Emmanuel Macron a prononcé un discours ferme depuis Athènes, vendredi soir, en exhortant l’Union européenne à se hisser au rang de puissance géopolitique. Il a décrit une conjoncture inédite où les dirigeants américain, russe et chinois seraient, selon lui, résolument hostiles aux intérêts européens. Ce constat a servi de point d’appui à son appel à une mobilisation collective.

Le chef de l’État français effectue une visite de deux jours en Grèce, destinée à consolider un partenariat de défense déjà solide avec ce pays, allié naval de premier plan à l’heure où la liberté de circulation maritime est menacée dans le golfe Persique. Cette séquence athénienne a valeur de symbole. C’est en effet depuis la colline de la Pnyx, en septembre 2017, que le président avait livré son premier grand discours sur la souveraineté européenne. Il a renoué avec ce thème en débattant avec le Premier ministre grec Kyriakos Mitsotakis, cette fois à l’Agora romaine, autre lieu chargé d’histoire.

L’entourage du président a souligné la portée symbolique de ce retour, alors que son second mandat touche à sa fin. L’objectif affiché est de démontrer la cohérence d’une ligne politique tenue depuis neuf ans, face à des crises multiples : pandémie, tensions commerciales, conflits en Ukraine et au Proche-Orient. Emmanuel Macron a estimé que l’heure était venue pour les Européens de se réveiller, face à un trio de dirigeants qu’il juge résolument opposé à leur continent.

Il a toutefois nuancé son propos en rappelant que le président américain demeure un allié, bien que son comportement soit parfois jugé peu fiable ou imprévisible. À l’inverse, a-t-il insisté, l’Union européenne incarne la fiabilité et la prévisibilité, mais doit désormais se muer en une véritable puissance politique et stratégique.

Kyriakos Mitsotakis, de son côté, a mis en avant la clause de défense mutuelle prévue par les traités européens. Il a évoqué le déploiement récent de navires de guerre français et grecs près de Chypre, après qu’une base britannique y a été visée par des tirs. Ce dispositif, a-t-il souligné, illustre une dimension européenne qui ne se limite pas à l’Otan.

Samedi, les deux dirigeants doivent aborder la situation au Moyen-Orient ainsi que le double blocus du détroit d’Ormuz, imposé par l’Iran et les États-Unis.

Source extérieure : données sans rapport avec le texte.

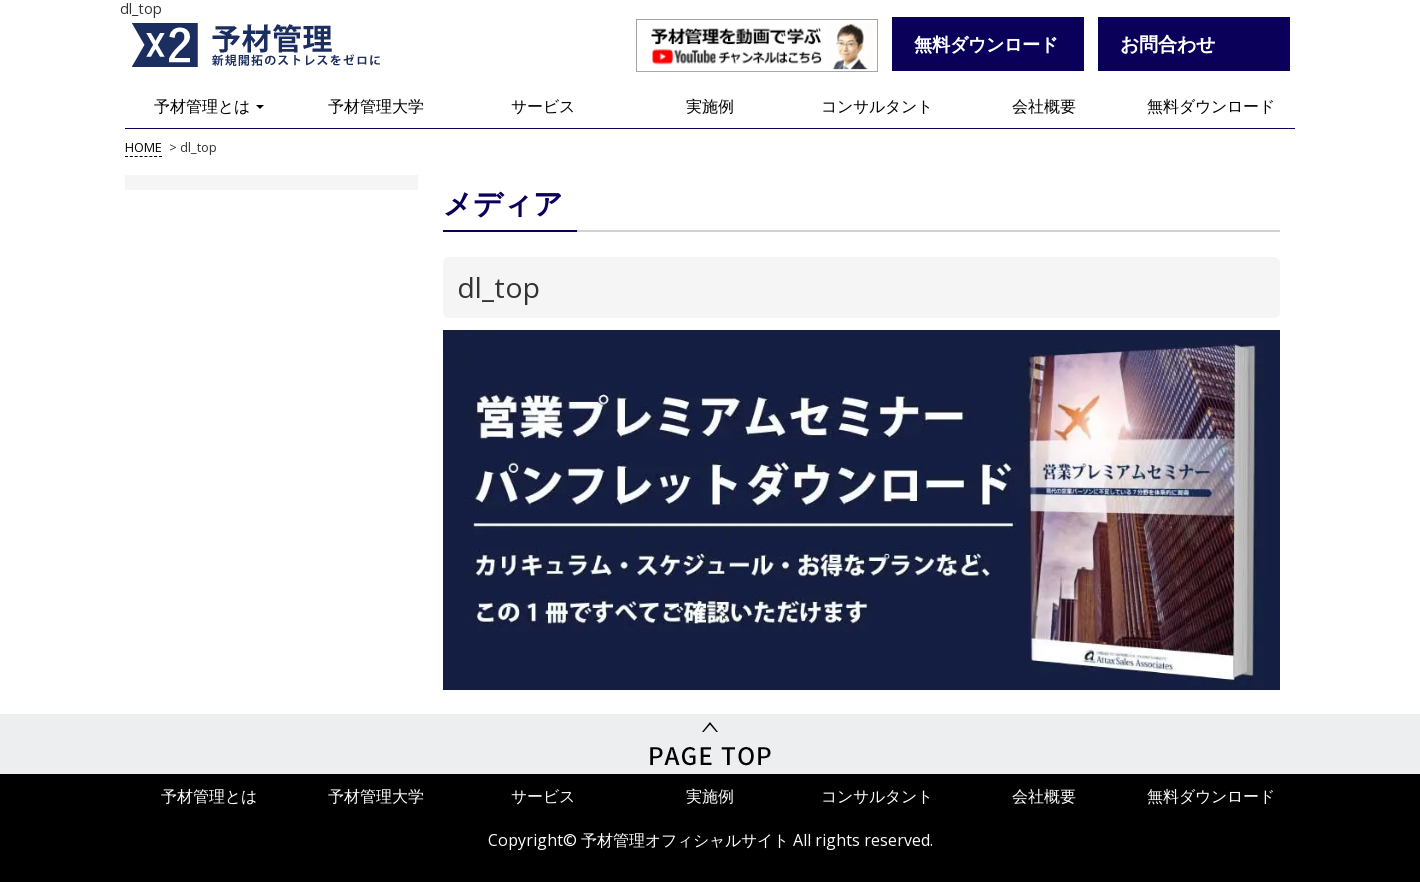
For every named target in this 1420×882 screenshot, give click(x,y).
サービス (543, 106)
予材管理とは (209, 106)
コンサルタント (877, 106)
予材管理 (280, 45)
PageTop (710, 744)
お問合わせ (1167, 43)
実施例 (710, 106)
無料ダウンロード (1211, 106)
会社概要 (1044, 106)
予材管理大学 (376, 106)
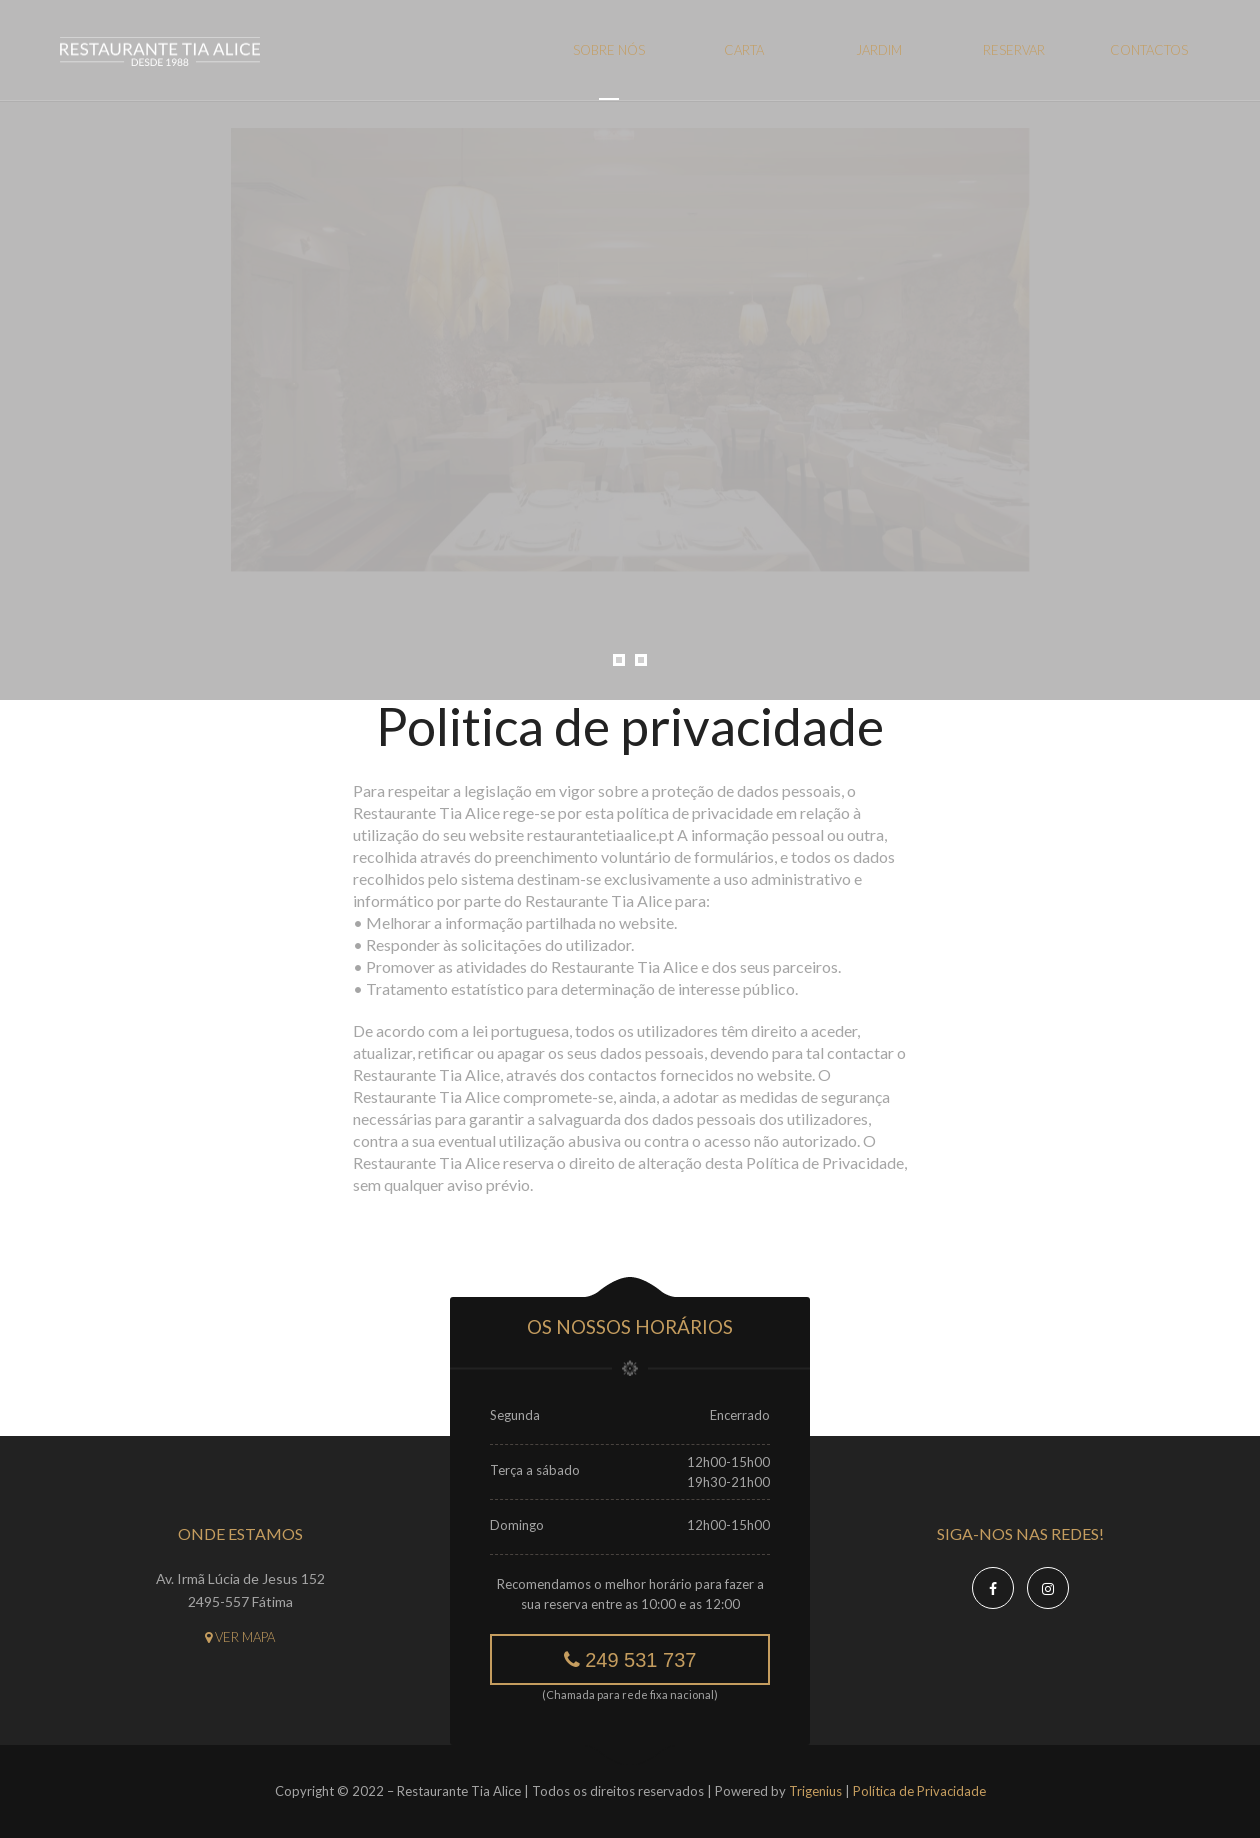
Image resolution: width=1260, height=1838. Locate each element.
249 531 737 (630, 1660)
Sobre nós (609, 50)
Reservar (1014, 50)
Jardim (879, 50)
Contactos (1149, 50)
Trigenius (815, 1791)
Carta (744, 50)
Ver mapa (240, 1637)
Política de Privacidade (919, 1791)
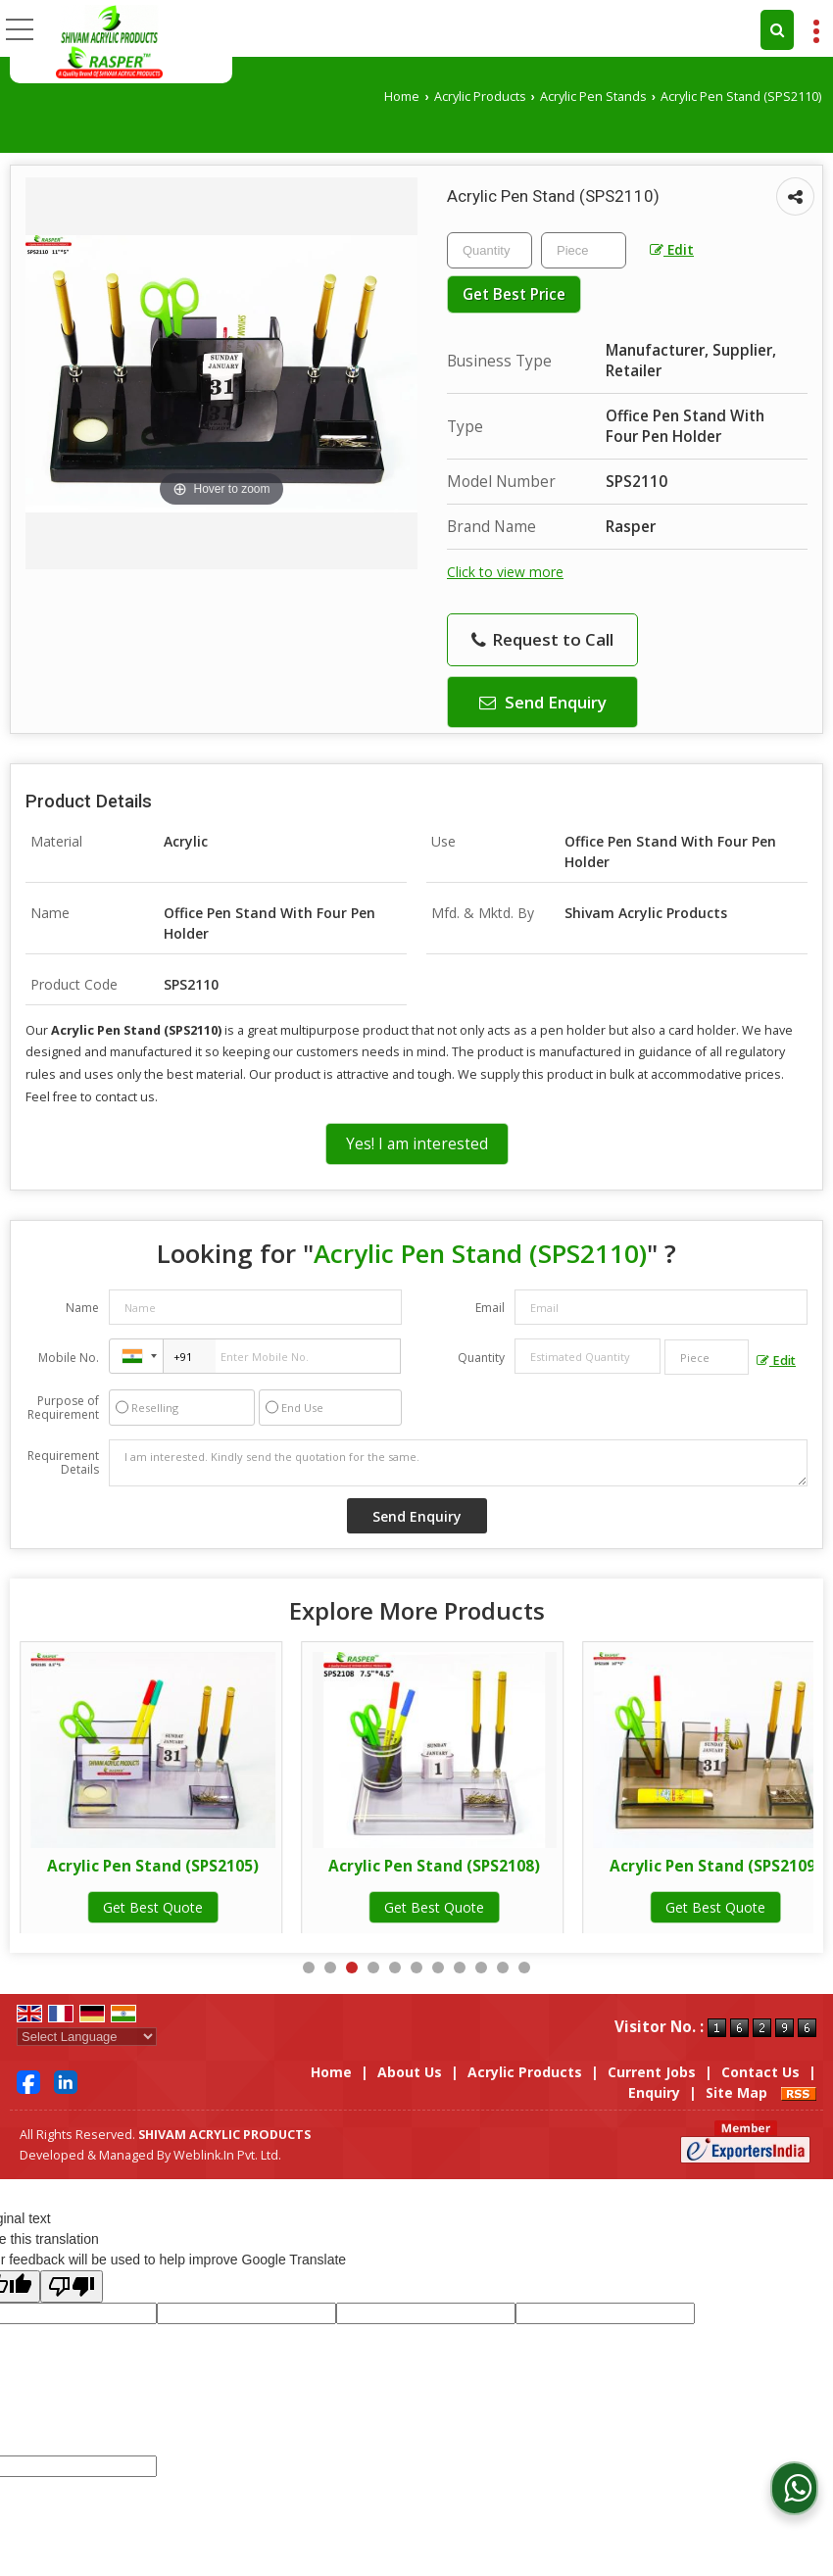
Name (82, 1307)
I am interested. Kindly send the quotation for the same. (458, 1462)
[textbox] (583, 250)
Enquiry (654, 2092)
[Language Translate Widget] (87, 2036)
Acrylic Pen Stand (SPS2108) (715, 1866)
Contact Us (760, 2072)
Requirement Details (63, 1463)
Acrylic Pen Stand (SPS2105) (434, 1866)
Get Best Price (514, 294)
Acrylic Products (480, 96)
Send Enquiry (543, 702)
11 (524, 1967)
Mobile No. (68, 1357)
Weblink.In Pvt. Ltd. (227, 2155)
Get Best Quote (153, 1907)
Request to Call (542, 639)
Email (490, 1307)
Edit (672, 249)
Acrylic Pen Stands (593, 96)
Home (401, 96)
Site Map (736, 2092)
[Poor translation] (71, 2286)
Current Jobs (652, 2072)
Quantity (481, 1357)
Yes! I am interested (417, 1144)
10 (503, 1967)
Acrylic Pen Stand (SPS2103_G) (153, 1866)
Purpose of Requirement (63, 1408)
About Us (409, 2072)
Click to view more (505, 571)
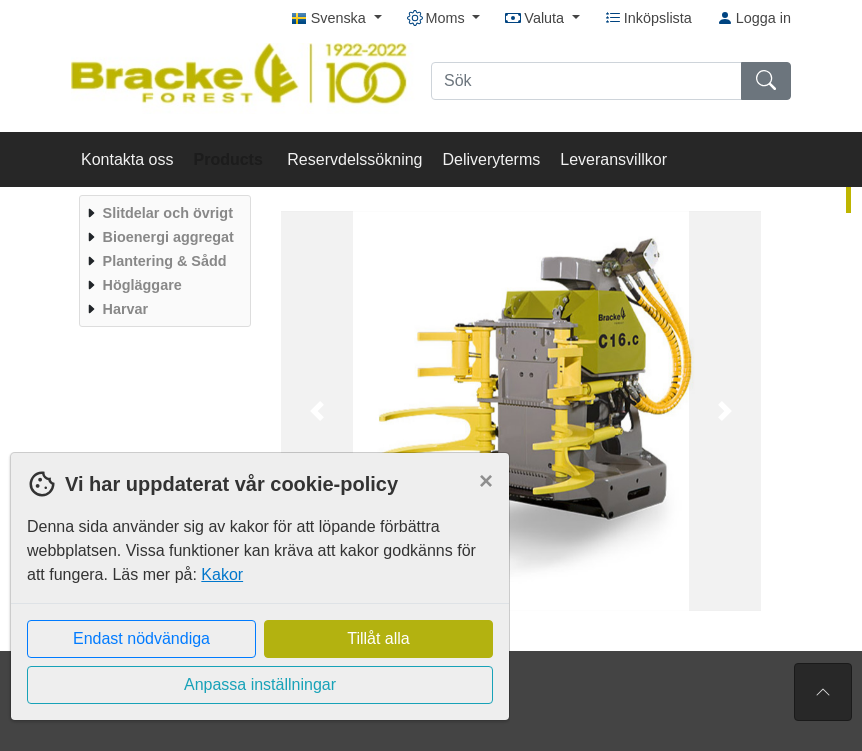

La Grèce, forte d’une des premières flottes marchandes mondiales, accueille le quartier général de l’opération navale européenne Aspides en mer Rouge. Le président français s’en inspire pour préparer une future mission internationale de sécurisation du détroit d’Ormuz, qui serait confiée à des pays non belligérants une fois la stabilité rétablie.

Paris et Athènes doivent également entériner la prolongation de leur partenariat stratégique dans le domaine de la défense, conclu en 2021 et désormais reconductible tacitement. Dans ce cadre, la Grèce a commandé à la France vingt-quatre avions de combat Rafale et trois frégates Belharra, pour un montant total supérieur à 5,5 milliards d’euros. Une quatrième frégate a été ajoutée l’an dernier. Les deux dirigeants visiteront samedi matin le Kimon, premier de ces bâtiments livré.

La Grèce figure parmi les quatre pays de l’Alliance atlantique consacrant plus de 3 % de leur produit intérieur brut à la défense, après la Pologne, l’Estonie et la Lettonie. Les tensions persistantes avec la Turquie expliquent en partie cette priorité budgétaire. Enfin, Kyriakos Mitsotakis et Emmanuel Macron doivent signer un nouveau partenariat stratégique global, visant à renforcer la coopération économique et dans le domaine de l’innovation.